An exact transcription of all the entries below is required.
Top of Extracted material
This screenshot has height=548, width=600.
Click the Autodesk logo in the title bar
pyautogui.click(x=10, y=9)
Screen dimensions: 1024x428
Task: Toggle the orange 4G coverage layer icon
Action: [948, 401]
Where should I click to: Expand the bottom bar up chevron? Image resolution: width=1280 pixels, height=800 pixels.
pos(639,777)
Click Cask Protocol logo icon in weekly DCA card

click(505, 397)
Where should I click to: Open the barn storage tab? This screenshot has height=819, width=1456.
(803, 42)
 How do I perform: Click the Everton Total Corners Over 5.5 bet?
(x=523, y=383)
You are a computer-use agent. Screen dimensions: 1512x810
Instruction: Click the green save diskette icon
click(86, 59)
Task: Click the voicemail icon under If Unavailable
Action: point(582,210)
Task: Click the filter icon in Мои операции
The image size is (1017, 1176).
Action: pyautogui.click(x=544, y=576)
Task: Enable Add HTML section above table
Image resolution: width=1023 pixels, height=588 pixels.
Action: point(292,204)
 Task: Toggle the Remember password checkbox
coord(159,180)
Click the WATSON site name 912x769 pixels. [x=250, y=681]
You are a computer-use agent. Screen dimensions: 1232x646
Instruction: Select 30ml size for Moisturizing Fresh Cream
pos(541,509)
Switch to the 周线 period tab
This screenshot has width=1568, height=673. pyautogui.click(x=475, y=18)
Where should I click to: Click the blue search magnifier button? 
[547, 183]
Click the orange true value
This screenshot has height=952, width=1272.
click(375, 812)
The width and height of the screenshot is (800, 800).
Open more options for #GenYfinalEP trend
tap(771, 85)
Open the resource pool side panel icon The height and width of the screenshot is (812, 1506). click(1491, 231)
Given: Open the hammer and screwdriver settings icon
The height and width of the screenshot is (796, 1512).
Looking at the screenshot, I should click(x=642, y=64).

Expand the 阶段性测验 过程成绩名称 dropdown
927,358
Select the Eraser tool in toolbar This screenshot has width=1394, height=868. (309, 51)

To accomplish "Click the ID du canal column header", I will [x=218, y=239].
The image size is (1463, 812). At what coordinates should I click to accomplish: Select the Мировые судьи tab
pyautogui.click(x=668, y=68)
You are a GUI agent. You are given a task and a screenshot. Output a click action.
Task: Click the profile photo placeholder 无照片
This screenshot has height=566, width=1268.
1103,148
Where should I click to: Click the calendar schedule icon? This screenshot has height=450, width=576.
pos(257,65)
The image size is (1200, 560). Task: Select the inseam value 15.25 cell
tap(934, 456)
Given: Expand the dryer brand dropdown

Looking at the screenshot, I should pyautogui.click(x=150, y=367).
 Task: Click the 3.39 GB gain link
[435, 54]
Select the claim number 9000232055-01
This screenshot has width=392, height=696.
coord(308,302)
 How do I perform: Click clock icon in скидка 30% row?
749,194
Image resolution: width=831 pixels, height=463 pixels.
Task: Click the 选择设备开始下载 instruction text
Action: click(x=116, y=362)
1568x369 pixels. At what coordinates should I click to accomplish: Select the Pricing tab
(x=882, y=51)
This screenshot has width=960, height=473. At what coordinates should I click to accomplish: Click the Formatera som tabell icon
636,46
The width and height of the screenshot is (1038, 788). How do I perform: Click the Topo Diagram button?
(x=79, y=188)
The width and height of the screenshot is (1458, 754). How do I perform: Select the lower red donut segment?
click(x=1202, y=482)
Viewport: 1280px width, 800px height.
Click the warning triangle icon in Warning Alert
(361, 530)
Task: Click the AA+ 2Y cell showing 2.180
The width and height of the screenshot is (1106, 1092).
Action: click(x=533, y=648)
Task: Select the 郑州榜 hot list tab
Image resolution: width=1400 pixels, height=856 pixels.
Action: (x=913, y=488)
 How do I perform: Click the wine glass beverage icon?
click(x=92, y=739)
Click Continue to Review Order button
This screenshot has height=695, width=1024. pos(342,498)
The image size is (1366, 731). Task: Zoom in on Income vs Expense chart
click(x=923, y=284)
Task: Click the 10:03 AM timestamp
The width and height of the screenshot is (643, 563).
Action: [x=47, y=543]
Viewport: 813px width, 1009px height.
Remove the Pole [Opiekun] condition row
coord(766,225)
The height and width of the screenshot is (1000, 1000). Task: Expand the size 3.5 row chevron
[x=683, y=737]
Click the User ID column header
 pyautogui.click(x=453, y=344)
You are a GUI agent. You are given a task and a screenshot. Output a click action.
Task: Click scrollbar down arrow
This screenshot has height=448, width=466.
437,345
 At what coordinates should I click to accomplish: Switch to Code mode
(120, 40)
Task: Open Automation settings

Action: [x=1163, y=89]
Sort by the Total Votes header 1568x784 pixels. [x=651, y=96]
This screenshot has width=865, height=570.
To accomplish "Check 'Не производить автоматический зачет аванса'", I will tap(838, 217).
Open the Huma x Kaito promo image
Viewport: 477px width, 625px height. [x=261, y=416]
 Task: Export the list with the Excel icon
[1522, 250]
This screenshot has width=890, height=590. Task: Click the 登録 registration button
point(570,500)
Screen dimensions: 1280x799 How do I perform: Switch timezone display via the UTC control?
Bottom of Extracted material
- Exercise answer
This screenshot has height=548, width=600.
Click the Autodesk logo in the title bar
pyautogui.click(x=10, y=9)
Screen dimensions: 1024x428
Task: Toggle the orange 4G coverage layer icon
Action: [948, 401]
Where should I click to: Expand the bottom bar up chevron? Image resolution: width=1280 pixels, height=800 pixels.
pos(639,777)
Click Cask Protocol logo icon in weekly DCA card

click(505, 397)
Where should I click to: Open the barn storage tab? This screenshot has height=819, width=1456.
(803, 42)
 How do I perform: Click the Everton Total Corners Over 5.5 bet?
(x=523, y=383)
You are a computer-use agent. Screen dimensions: 1512x810
Instruction: Click the green save diskette icon
click(86, 59)
Task: Click the voicemail icon under If Unavailable
Action: point(582,210)
Task: Click the filter icon in Мои операции
The image size is (1017, 1176).
Action: pyautogui.click(x=544, y=576)
Task: Enable Add HTML section above table
Image resolution: width=1023 pixels, height=588 pixels.
Action: point(292,204)
 Task: Toggle the Remember password checkbox
coord(159,180)
Click the WATSON site name 912x769 pixels. [x=250, y=681]
You are a computer-use agent. Screen dimensions: 1232x646
Instruction: Select 30ml size for Moisturizing Fresh Cream
pos(541,509)
Switch to the 周线 period tab
This screenshot has width=1568, height=673. pyautogui.click(x=475, y=18)
Where should I click to: Click the blue search magnifier button? 
[547, 183]
Click the orange true value
This screenshot has height=952, width=1272.
click(375, 812)
The width and height of the screenshot is (800, 800).
Open more options for #GenYfinalEP trend
tap(771, 85)
Open the resource pool side panel icon The height and width of the screenshot is (812, 1506). click(1491, 231)
Given: Open the hammer and screwdriver settings icon
The height and width of the screenshot is (796, 1512).
Looking at the screenshot, I should click(x=642, y=64).

Expand the 阶段性测验 过程成绩名称 dropdown
927,358
Select the Eraser tool in toolbar This screenshot has width=1394, height=868. (309, 51)

To accomplish "Click the ID du canal column header", I will [x=218, y=239].
The image size is (1463, 812). At what coordinates should I click to accomplish: Select the Мировые судьи tab
pyautogui.click(x=668, y=68)
You are a GUI agent. You are given a task and a screenshot. Output a click action.
Task: Click the profile photo placeholder 无照片
This screenshot has height=566, width=1268.
1103,148
Where should I click to: Click the calendar schedule icon? This screenshot has height=450, width=576.
pos(257,65)
The image size is (1200, 560). Task: Select the inseam value 15.25 cell
tap(934, 456)
Given: Expand the dryer brand dropdown

Looking at the screenshot, I should pyautogui.click(x=150, y=367).
 Task: Click the 3.39 GB gain link
[435, 54]
Select the claim number 9000232055-01
This screenshot has width=392, height=696.
coord(308,302)
 How do I perform: Click clock icon in скидка 30% row?
749,194
Image resolution: width=831 pixels, height=463 pixels.
Task: Click the 选择设备开始下载 instruction text
Action: click(x=116, y=362)
1568x369 pixels. At what coordinates should I click to accomplish: Select the Pricing tab
(x=882, y=51)
This screenshot has width=960, height=473. At what coordinates should I click to accomplish: Click the Formatera som tabell icon
636,46
The width and height of the screenshot is (1038, 788). How do I perform: Click the Topo Diagram button?
(x=79, y=188)
The width and height of the screenshot is (1458, 754). How do I perform: Select the lower red donut segment?
click(x=1202, y=482)
Viewport: 1280px width, 800px height.
Click the warning triangle icon in Warning Alert
(361, 530)
Task: Click the AA+ 2Y cell showing 2.180
The width and height of the screenshot is (1106, 1092).
Action: click(x=533, y=648)
Task: Select the 郑州榜 hot list tab
Image resolution: width=1400 pixels, height=856 pixels.
Action: (x=913, y=488)
 How do I perform: Click the wine glass beverage icon?
click(x=92, y=739)
Click Continue to Review Order button
This screenshot has height=695, width=1024. pos(342,498)
The image size is (1366, 731). Task: Zoom in on Income vs Expense chart
click(x=923, y=284)
Task: Click the 10:03 AM timestamp
The width and height of the screenshot is (643, 563).
Action: [x=47, y=543]
Viewport: 813px width, 1009px height.
Remove the Pole [Opiekun] condition row
coord(766,225)
The height and width of the screenshot is (1000, 1000). Task: Expand the size 3.5 row chevron
[x=683, y=737]
Click the User ID column header
 pyautogui.click(x=453, y=344)
You are a GUI agent. You are given a task and a screenshot. Output a click action.
Task: Click scrollbar down arrow
This screenshot has height=448, width=466.
437,345
 At what coordinates should I click to accomplish: Switch to Code mode
(120, 40)
Task: Open Automation settings

Action: [x=1163, y=89]
Sort by the Total Votes header 1568x784 pixels. [x=651, y=96]
This screenshot has width=865, height=570.
To accomplish "Check 'Не производить автоматический зачет аванса'", I will tap(838, 217).
Open the Huma x Kaito promo image
Viewport: 477px width, 625px height. [x=261, y=416]
 Task: Export the list with the Excel icon
[1522, 250]
This screenshot has width=890, height=590. Task: Click the 登録 registration button
point(570,500)
Screen dimensions: 1280x799 How do I perform: Switch timezone display via the UTC control?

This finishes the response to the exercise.